For the most part, tech companies haven’t been held responsible for any of this, aside from some occasionally troubling optics. So they haven’t much cared, and when they have cared, it’s usually only briefly. Stricter liability laws, to hold companies responsible for their negative externalities—including new problems created or accelerated by AI—are vital.

Facebook would presumably care a lot more about election interference, for example, if there were truly immense (rather than merely very large) cash penalties for amplifying large quantities of demonstrable misinformation; they would care even more if they lost access to certain markets altogether if they failed to police themselves. As long as the only penalty is bad optics, or fines they can easily afford, they are unlikely to invest heavily in solving the problem. Microsoft’s Designer software appears to have driven the nonconsensual deepfaked Taylor Swift porn, but it is doubtful that the company will in any way be held responsible for the situation, no matter how bad it gets, so there is little incentive to fully solve the problem.2 Insisting on duty of care as a condition for access to customers would be a start.


In December 2023, the EU reached an informal agreement, called the Product Liability Directive.3 The directive aims to

provide people who have suffered material damage from a defective product with the legal basis to sue the relevant economic operators and seek compensation. . . . Product manufacturers will be liable for defectiveness resulting from a component under its control, which might be tangible, intangible, or a related service, like the traffic data of a navigation system. . . . A product is deemed defective when it does not provide the safety a person is entitled to expect based on the reasonable foreseeable use, legal requirements, and the specific needs of the group of users for whom the product is intended.

An important part of this directive, which ties with the earlier discussion in the chapter on transparency, is that the defendant will be required to disclose relevant evidence. (A further goal of the directive is to bring a disparate set of laws across individual EU countries in harmony.4)

Another goal was to “simplify the burden of proof” for people seeking compensation, to protect consumers who might otherwise face “excessive difficulties in particular due to technical or scientific complexity.”5 All of this is to the good.


Some existing US laws, especially Section 5 of the act that established the FTC, “prohibit[ing] unfair or deceptive practices,”6 give at least some coverage, and underlie some aspects of proposed legislation like the Foundation Model Transparency Act.7 Families of people who perished in cars with driver-assist systems are leaning on existing liability laws.8

But there is nothing comprehensive in the United States, and existing laws do not clearly and fully address AI.

Worse, the infamous Section 230, which by default protects media platforms from liability from the content they share, was also written pre-AI. But no clear ruling has been made yet, which means that in a country with a legal system like the United States, which revolves around judicial precedent, things are up for grabs.

In the meantime, AI companies—like social media companies before them—might well try to use Section 230 to shield themselves from liability.

> Material:
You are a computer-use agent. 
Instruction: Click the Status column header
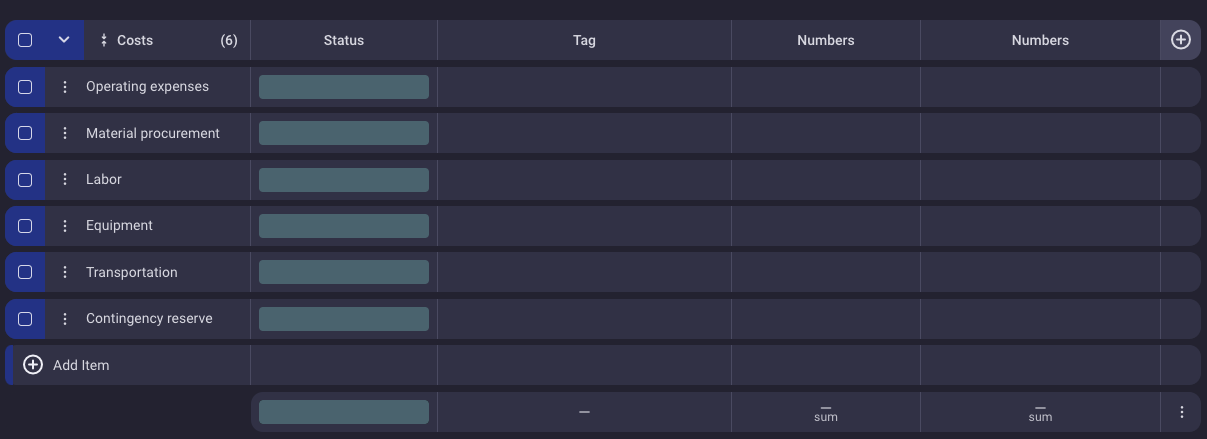point(343,41)
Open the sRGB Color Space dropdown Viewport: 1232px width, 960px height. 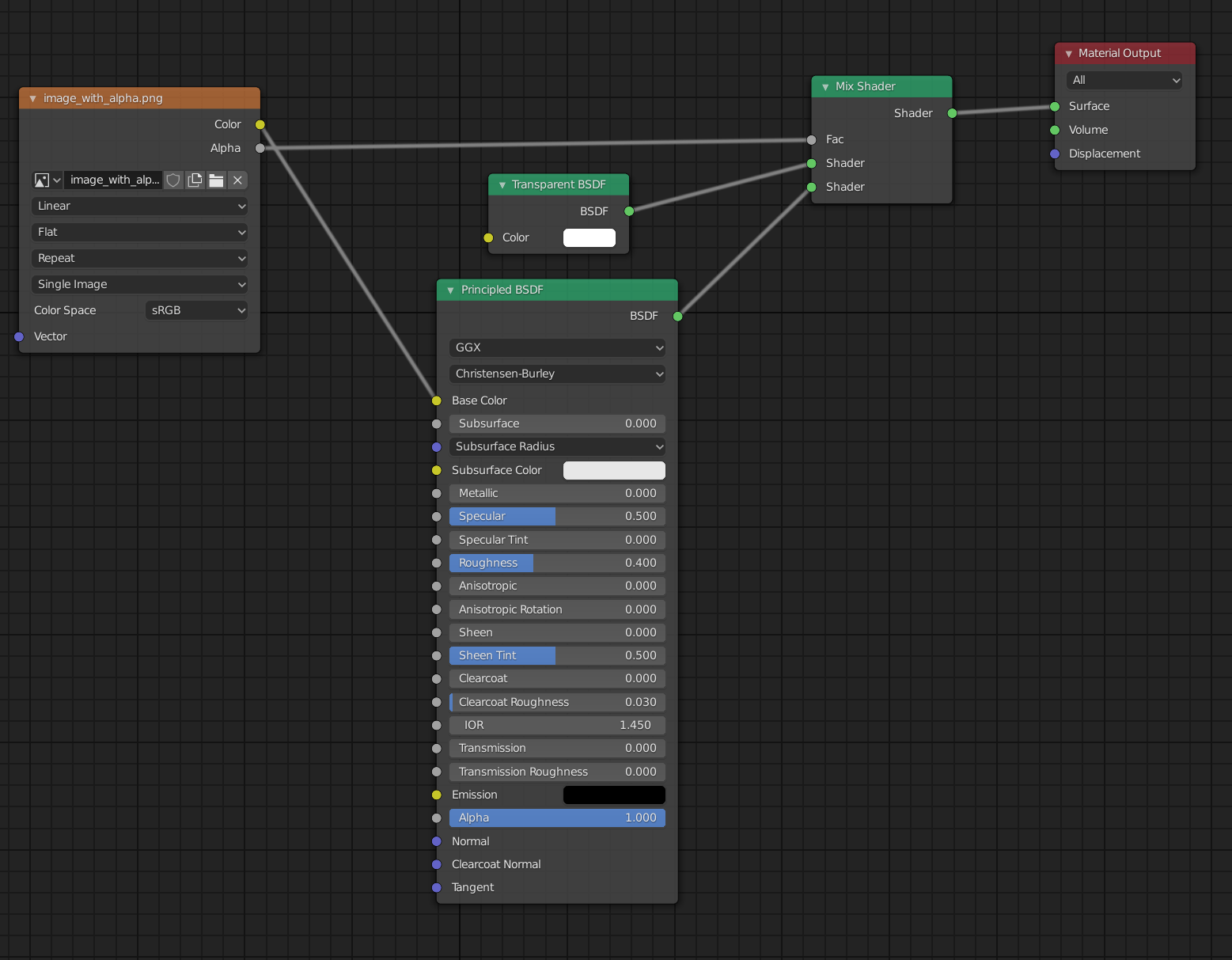[195, 309]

> Problems to solve:
**1)** Reproduce a portion of the passage on AI liability word for word, beginning at the words "Worse, the infamous" and stopping after the words "themselves from liability.".
**2)** In the passage on AI liability, what is the name of the informal agreement the EU reached in December 2023?
**3)** Write what comes next in the passage on AI liability, picking up after its final sentence.

> Task answers:
**1)**
Worse, the infamous Section 230, which by default protects media platforms from liability from the content they share, was also written pre-AI. But no clear ruling has been made yet, which means that in a country with a legal system like the United States, which revolves around judicial precedent, things are up for grabs.

In the meantime, AI companies—like social media companies before them—might well try to use Section 230 to shield themselves from liability.

**2)** The Product Liability Directive.

**3)**
Seeking stronger, clearer, more explicit protections, Senator Richard Blumenthal (D-CT) and Senator Josh Hawley (R-MO) have proposed to protect consumers along somewhat similar lines to what Europe has informally agreed on, with their Bipartisan AI Framework.9 (So far it is, sadly, merely a proposal, not something that the majority leader has chosen to present before the full Senate.) In their words, which I fully endorse:

Congress should ensure that A.I. companies can be held liable through oversight body enforcement and private rights of action when their models and systems breach privacy, violate civil rights, or otherwise cause cognizable harms. Where existing laws are insufficient to address new harms created by A.I., Congress should ensure that enforcers and victims can take companies and perpetrators to court, including clarifying that Section 230 does not apply to A.I.10

For those unfamiliar with the term, a private right of action is, basically, legal grounds for a lawsuit.


At the widely covered January 2024 Senate judiciary meeting where Mark Zuckerberg was prime focus, the costs of Section 230 were front and center.11 Senator Dick Durbin (D-IL) went after it hard, right from the beginning:

Only one other industry in America has an immunity from civil liability. For the past 30 years, Section 230 has remained largely unchanged, allowing big tech to grow into the most profitable industry in the history of capitalism, without fear of liability for unsafe practices. That has to change.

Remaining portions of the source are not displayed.